Background information
- Born: May 30, 1964 (age 62) Newark, Delaware, U.S.
- Origin: Philadelphia, Pennsylvania, U.S.
- Genres: Punk rock; skate punk; hardcore punk;
- Instruments: Drums; guitar; bass;
- Years active: 1982–present

= Chuck Treece =

American musician and pro skateboarder (born 1964)

Chuck Treece (born May 30, 1964) is an American musician and professional skateboarder from Philadelphia, Pennsylvania. In 1984, he became famous for being the first African-American skateboarder to be featured on the cover of Thrasher magazine. His musical credits include starting the skate punk band McRad in 1982, remixing songs for Amy Grant and Sting, playing the bass line on "The River of Dreams" by Billy Joel, and The Lemonheads, with filling in on drums at a Pearl Jam concert, and touring with Urge Overkill, Underdog and Bad Brains. In 2010, he was awarded a Pew Fellowships in the Arts. Chuck currently plays bass in a thrash metal band called ACTiVATE. Treece drummed on the album, Mass by Canadian ska band, Bedouin Soundclash.

After recording on The Movement’s album Set Sail Gary Jackson (drums) and Jason Schmidt (bass) joined The Movement as full-time members of the band.

== Life ==
Treece grew up in Newark, Delaware, where he attended John Dickinson High School, but moved to Philadelphia in 1982 because, according to Treece, "I was sick of high-school and I knew I wasn't going to college. I knew I wanted to do music and skate." Between 1982 and 1990, he was a professional skater with endorsements by several companies, including Santa Cruz Skateboards, Powell-Peralta, and Airwalk sneakers. Treece released two albums with his band McRad, Absence of Sanity in the 1980s (rereleased 2001) and FDR in 2007. Treece considered his band a skate rock band, stating that in addition to himself, band members Tristan, Ethan and Zeke were also active skaters. Treece also played guitar with New York hardcore band Underdog and recorded on their 1989 LP "Vanishing Point". In 1991, he also released a solo album on Caroline Records titled Dream'n.

Starting in 2001, Treece was also a founding member of Philadelphia punk band Stiffed.
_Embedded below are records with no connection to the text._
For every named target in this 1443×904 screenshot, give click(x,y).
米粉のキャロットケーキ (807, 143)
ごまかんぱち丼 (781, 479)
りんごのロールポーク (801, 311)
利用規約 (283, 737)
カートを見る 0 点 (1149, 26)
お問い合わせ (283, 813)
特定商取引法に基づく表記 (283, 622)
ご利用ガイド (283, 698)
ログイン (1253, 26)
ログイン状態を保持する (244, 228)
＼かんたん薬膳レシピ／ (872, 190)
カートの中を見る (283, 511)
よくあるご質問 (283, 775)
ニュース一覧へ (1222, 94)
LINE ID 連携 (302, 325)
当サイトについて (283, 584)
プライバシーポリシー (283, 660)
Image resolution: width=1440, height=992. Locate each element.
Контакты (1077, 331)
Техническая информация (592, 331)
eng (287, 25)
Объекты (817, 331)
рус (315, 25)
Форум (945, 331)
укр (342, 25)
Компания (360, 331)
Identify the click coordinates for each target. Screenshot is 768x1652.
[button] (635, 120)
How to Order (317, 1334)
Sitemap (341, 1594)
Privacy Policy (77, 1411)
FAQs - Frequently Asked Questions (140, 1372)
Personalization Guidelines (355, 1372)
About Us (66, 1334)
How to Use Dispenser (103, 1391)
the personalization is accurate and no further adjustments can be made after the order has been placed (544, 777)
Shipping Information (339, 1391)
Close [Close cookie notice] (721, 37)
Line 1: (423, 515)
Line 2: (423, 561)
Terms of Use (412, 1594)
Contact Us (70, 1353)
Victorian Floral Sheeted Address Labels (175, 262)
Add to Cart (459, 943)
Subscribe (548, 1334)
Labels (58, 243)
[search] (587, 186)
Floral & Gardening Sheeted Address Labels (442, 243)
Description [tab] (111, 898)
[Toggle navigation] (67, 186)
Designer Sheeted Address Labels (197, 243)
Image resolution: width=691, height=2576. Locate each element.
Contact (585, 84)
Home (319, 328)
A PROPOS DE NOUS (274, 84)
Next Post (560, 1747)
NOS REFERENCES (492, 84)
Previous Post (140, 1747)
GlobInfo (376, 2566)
The band helped launch the chart-topping solo career of Stiffed's vocalist Santi White under the stage name of Santigold, who credits Treece as "the person that got me to sing."

Most recently, Treece joined producer Chris DiBeneditto at Philadelphonic Studios to record the drum tracks for The Movement's 2008 rock/reggae album Set Sail. After recording the album, fellow McRad band members Gary Jackson and Jason Schmidt took on the role as drummer and bassist for The Movement. Treece continues to skate at FDR Skatepark in Philadelphia and works closely with legendary producer Joe "The Butcher" Nicolo. In 2010 Treece joined Philly/NYC punk band Plastic Eaters as their resident drummer. In 2014 Treece continued his Long time musical connection with legendary singer [HR] of the Bad Brains writing and recording new tracks in the studio and performing live shows on Drums with HR and Philly Dub/ Reggae outfit I Yahn I Arkestra notably featuring Treece's childhood Musical mentor, the original Dub Warrior Timi Tanzania. In January 2016 Treece played second guitar in the DC hardcore group Scream at the Black Cat in Washington DC
for a benefit show for area musician Doc Night.

In 2022, Treece joined Michael Hampton to form the funk/punk fusion group Punkadelic. With Hampton on guitar and Treece on bass and drums, Punkadelic performed both original music and Funkadelic covers in Philadelphia, Mexico, and live on the radio at WOCM Ocean 98 in Ocean City, Maryland. Punkadelic released 2 singles and an original EP titled Collective Consciousness in 2023.